> _About this task_
Nothing but an exact copy of the data should be given.

> _Raw data_
= = = = = = =
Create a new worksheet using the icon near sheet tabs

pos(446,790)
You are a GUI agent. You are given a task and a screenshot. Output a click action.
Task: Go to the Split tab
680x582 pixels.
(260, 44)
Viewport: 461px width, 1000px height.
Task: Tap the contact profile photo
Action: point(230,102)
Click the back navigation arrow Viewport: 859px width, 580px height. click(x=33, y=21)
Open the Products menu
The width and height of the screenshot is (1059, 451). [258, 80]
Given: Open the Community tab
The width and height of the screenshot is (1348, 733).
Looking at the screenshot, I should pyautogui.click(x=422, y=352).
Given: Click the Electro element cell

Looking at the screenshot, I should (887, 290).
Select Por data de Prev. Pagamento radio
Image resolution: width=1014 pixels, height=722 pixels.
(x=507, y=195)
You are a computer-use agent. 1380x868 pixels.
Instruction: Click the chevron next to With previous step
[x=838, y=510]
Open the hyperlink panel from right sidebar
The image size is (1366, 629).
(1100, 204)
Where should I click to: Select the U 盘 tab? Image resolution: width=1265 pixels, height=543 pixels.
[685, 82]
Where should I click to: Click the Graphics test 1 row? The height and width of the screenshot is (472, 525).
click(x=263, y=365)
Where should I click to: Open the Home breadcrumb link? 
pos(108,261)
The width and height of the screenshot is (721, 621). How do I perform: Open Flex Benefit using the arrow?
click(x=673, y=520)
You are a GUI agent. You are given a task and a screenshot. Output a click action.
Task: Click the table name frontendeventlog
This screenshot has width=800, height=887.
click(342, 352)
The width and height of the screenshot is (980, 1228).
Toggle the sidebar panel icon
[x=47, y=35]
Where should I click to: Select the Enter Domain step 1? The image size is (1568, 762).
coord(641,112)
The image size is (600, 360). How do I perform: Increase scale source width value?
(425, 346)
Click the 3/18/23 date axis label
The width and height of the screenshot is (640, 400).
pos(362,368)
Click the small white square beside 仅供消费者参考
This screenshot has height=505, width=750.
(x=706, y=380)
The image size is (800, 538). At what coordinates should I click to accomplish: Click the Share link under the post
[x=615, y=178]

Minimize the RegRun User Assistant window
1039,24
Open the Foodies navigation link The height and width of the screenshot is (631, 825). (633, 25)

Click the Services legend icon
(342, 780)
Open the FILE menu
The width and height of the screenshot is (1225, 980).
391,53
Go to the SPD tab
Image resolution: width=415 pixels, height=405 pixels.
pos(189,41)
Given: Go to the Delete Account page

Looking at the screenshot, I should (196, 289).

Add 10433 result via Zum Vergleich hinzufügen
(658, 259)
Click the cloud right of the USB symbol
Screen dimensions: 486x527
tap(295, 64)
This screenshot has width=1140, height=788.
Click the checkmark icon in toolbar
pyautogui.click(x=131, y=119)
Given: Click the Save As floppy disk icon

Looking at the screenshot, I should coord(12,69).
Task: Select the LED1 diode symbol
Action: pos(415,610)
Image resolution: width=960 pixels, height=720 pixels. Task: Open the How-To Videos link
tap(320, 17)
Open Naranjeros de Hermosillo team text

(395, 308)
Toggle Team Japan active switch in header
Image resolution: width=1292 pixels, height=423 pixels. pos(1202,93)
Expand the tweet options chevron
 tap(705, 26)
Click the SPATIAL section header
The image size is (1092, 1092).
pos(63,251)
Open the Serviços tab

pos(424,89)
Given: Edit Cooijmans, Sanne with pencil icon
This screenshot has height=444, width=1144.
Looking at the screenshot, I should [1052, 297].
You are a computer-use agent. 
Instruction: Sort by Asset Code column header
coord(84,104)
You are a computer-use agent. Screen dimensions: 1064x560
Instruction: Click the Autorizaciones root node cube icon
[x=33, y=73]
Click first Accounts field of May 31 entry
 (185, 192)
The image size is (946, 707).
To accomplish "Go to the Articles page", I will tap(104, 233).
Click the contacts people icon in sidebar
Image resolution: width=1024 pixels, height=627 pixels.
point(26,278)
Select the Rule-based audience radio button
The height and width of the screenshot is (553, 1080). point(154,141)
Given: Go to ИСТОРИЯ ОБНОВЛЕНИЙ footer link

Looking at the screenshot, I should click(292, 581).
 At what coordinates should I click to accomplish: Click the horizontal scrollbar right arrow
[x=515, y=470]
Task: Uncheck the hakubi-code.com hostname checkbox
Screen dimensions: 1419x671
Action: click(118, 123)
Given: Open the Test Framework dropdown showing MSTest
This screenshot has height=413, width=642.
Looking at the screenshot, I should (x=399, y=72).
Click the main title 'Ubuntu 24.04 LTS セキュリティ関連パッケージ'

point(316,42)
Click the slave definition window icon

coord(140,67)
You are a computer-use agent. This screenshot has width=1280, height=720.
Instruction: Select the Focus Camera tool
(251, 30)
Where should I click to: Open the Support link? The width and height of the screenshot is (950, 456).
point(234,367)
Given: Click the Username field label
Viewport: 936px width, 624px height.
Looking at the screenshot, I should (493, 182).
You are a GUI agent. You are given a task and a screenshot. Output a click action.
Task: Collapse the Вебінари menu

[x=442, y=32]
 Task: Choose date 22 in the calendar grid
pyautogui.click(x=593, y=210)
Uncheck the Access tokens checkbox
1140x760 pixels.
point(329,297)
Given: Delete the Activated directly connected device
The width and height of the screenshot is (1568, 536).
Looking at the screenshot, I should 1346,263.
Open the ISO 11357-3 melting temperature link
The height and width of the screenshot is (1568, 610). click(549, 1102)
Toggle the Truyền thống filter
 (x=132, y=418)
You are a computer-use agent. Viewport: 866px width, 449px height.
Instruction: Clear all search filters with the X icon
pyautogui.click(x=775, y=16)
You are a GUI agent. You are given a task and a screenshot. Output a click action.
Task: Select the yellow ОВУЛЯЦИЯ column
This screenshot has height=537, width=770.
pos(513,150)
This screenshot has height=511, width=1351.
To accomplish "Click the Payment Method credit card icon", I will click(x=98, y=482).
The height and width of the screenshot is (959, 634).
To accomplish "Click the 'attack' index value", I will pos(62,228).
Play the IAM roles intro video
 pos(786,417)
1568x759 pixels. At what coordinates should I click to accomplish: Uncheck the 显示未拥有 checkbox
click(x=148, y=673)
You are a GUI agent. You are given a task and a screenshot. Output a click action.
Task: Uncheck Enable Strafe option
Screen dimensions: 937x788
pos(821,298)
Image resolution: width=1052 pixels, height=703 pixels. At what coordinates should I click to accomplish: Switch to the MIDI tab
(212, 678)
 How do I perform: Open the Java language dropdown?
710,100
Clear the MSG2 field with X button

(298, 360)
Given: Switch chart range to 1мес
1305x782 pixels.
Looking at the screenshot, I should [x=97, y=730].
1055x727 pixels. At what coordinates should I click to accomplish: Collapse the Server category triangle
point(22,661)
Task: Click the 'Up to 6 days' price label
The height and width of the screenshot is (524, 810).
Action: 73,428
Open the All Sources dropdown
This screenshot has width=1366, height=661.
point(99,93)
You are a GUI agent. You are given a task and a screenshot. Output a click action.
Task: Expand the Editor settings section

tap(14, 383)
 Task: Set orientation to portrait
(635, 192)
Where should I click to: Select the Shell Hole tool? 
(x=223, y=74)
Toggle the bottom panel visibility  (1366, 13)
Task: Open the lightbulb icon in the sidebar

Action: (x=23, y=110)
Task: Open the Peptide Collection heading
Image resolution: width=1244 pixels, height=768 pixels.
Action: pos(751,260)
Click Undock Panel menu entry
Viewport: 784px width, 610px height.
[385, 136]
= = = = = = =
> _Exercise response_
Create a new worksheet using the icon near sheet tabs

pos(446,790)
You are a GUI agent. You are given a task and a screenshot. Output a click action.
Task: Go to the Split tab
680x582 pixels.
(260, 44)
Viewport: 461px width, 1000px height.
Task: Tap the contact profile photo
Action: point(230,102)
Click the back navigation arrow Viewport: 859px width, 580px height. click(x=33, y=21)
Open the Products menu
The width and height of the screenshot is (1059, 451). [258, 80]
Given: Open the Community tab
The width and height of the screenshot is (1348, 733).
Looking at the screenshot, I should pyautogui.click(x=422, y=352).
Given: Click the Electro element cell

Looking at the screenshot, I should (887, 290).
Select Por data de Prev. Pagamento radio
Image resolution: width=1014 pixels, height=722 pixels.
(x=507, y=195)
You are a computer-use agent. 1380x868 pixels.
Instruction: Click the chevron next to With previous step
[x=838, y=510]
Open the hyperlink panel from right sidebar
The image size is (1366, 629).
(1100, 204)
Where should I click to: Select the U 盘 tab? Image resolution: width=1265 pixels, height=543 pixels.
[685, 82]
Where should I click to: Click the Graphics test 1 row? The height and width of the screenshot is (472, 525).
click(x=263, y=365)
Where should I click to: Open the Home breadcrumb link? 
pos(108,261)
The width and height of the screenshot is (721, 621). How do I perform: Open Flex Benefit using the arrow?
click(x=673, y=520)
You are a GUI agent. You are given a task and a screenshot. Output a click action.
Task: Click the table name frontendeventlog
This screenshot has width=800, height=887.
click(342, 352)
The width and height of the screenshot is (980, 1228).
Toggle the sidebar panel icon
[x=47, y=35]
Where should I click to: Select the Enter Domain step 1? The image size is (1568, 762).
coord(641,112)
The image size is (600, 360). How do I perform: Increase scale source width value?
(425, 346)
Click the 3/18/23 date axis label
The width and height of the screenshot is (640, 400).
pos(362,368)
Click the small white square beside 仅供消费者参考
This screenshot has height=505, width=750.
(x=706, y=380)
The image size is (800, 538). At what coordinates should I click to accomplish: Click the Share link under the post
[x=615, y=178]

Minimize the RegRun User Assistant window
1039,24
Open the Foodies navigation link The height and width of the screenshot is (631, 825). (633, 25)

Click the Services legend icon
(342, 780)
Open the FILE menu
The width and height of the screenshot is (1225, 980).
391,53
Go to the SPD tab
Image resolution: width=415 pixels, height=405 pixels.
pos(189,41)
Given: Go to the Delete Account page

Looking at the screenshot, I should (196, 289).

Add 10433 result via Zum Vergleich hinzufügen
(658, 259)
Click the cloud right of the USB symbol
Screen dimensions: 486x527
tap(295, 64)
This screenshot has width=1140, height=788.
Click the checkmark icon in toolbar
pyautogui.click(x=131, y=119)
Given: Click the Save As floppy disk icon

Looking at the screenshot, I should coord(12,69).
Task: Select the LED1 diode symbol
Action: pos(415,610)
Image resolution: width=960 pixels, height=720 pixels. Task: Open the How-To Videos link
tap(320, 17)
Open Naranjeros de Hermosillo team text

(395, 308)
Toggle Team Japan active switch in header
Image resolution: width=1292 pixels, height=423 pixels. pos(1202,93)
Expand the tweet options chevron
 tap(705, 26)
Click the SPATIAL section header
The image size is (1092, 1092).
pos(63,251)
Open the Serviços tab

pos(424,89)
Given: Edit Cooijmans, Sanne with pencil icon
This screenshot has height=444, width=1144.
Looking at the screenshot, I should [1052, 297].
You are a computer-use agent. 
Instruction: Sort by Asset Code column header
coord(84,104)
You are a computer-use agent. Screen dimensions: 1064x560
Instruction: Click the Autorizaciones root node cube icon
[x=33, y=73]
Click first Accounts field of May 31 entry
 (185, 192)
The image size is (946, 707).
To accomplish "Go to the Articles page", I will tap(104, 233).
Click the contacts people icon in sidebar
Image resolution: width=1024 pixels, height=627 pixels.
point(26,278)
Select the Rule-based audience radio button
The height and width of the screenshot is (553, 1080). point(154,141)
Given: Go to ИСТОРИЯ ОБНОВЛЕНИЙ footer link

Looking at the screenshot, I should click(292, 581).
 At what coordinates should I click to accomplish: Click the horizontal scrollbar right arrow
[x=515, y=470]
Task: Uncheck the hakubi-code.com hostname checkbox
Screen dimensions: 1419x671
Action: click(118, 123)
Given: Open the Test Framework dropdown showing MSTest
This screenshot has height=413, width=642.
Looking at the screenshot, I should (x=399, y=72).
Click the main title 'Ubuntu 24.04 LTS セキュリティ関連パッケージ'

point(316,42)
Click the slave definition window icon

coord(140,67)
You are a computer-use agent. This screenshot has width=1280, height=720.
Instruction: Select the Focus Camera tool
(251, 30)
Where should I click to: Open the Support link? The width and height of the screenshot is (950, 456).
point(234,367)
Given: Click the Username field label
Viewport: 936px width, 624px height.
Looking at the screenshot, I should (493, 182).
You are a GUI agent. You are given a task and a screenshot. Output a click action.
Task: Collapse the Вебінари menu

[x=442, y=32]
 Task: Choose date 22 in the calendar grid
pyautogui.click(x=593, y=210)
Uncheck the Access tokens checkbox
1140x760 pixels.
point(329,297)
Given: Delete the Activated directly connected device
The width and height of the screenshot is (1568, 536).
Looking at the screenshot, I should 1346,263.
Open the ISO 11357-3 melting temperature link
The height and width of the screenshot is (1568, 610). click(549, 1102)
Toggle the Truyền thống filter
 (x=132, y=418)
You are a computer-use agent. Viewport: 866px width, 449px height.
Instruction: Clear all search filters with the X icon
pyautogui.click(x=775, y=16)
You are a GUI agent. You are given a task and a screenshot. Output a click action.
Task: Select the yellow ОВУЛЯЦИЯ column
This screenshot has height=537, width=770.
pos(513,150)
This screenshot has height=511, width=1351.
To accomplish "Click the Payment Method credit card icon", I will click(x=98, y=482).
The height and width of the screenshot is (959, 634).
To accomplish "Click the 'attack' index value", I will pos(62,228).
Play the IAM roles intro video
 pos(786,417)
1568x759 pixels. At what coordinates should I click to accomplish: Uncheck the 显示未拥有 checkbox
click(x=148, y=673)
You are a GUI agent. You are given a task and a screenshot. Output a click action.
Task: Uncheck Enable Strafe option
Screen dimensions: 937x788
pos(821,298)
Image resolution: width=1052 pixels, height=703 pixels. At what coordinates should I click to accomplish: Switch to the MIDI tab
(212, 678)
 How do I perform: Open the Java language dropdown?
710,100
Clear the MSG2 field with X button

(298, 360)
Given: Switch chart range to 1мес
1305x782 pixels.
Looking at the screenshot, I should [x=97, y=730].
1055x727 pixels. At what coordinates should I click to accomplish: Collapse the Server category triangle
point(22,661)
Task: Click the 'Up to 6 days' price label
The height and width of the screenshot is (524, 810).
Action: 73,428
Open the All Sources dropdown
This screenshot has width=1366, height=661.
point(99,93)
You are a GUI agent. You are given a task and a screenshot. Output a click action.
Task: Expand the Editor settings section

tap(14, 383)
 Task: Set orientation to portrait
(635, 192)
Where should I click to: Select the Shell Hole tool? 
(x=223, y=74)
Toggle the bottom panel visibility  (1366, 13)
Task: Open the lightbulb icon in the sidebar

Action: (x=23, y=110)
Task: Open the Peptide Collection heading
Image resolution: width=1244 pixels, height=768 pixels.
Action: pos(751,260)
Click Undock Panel menu entry
Viewport: 784px width, 610px height.
[385, 136]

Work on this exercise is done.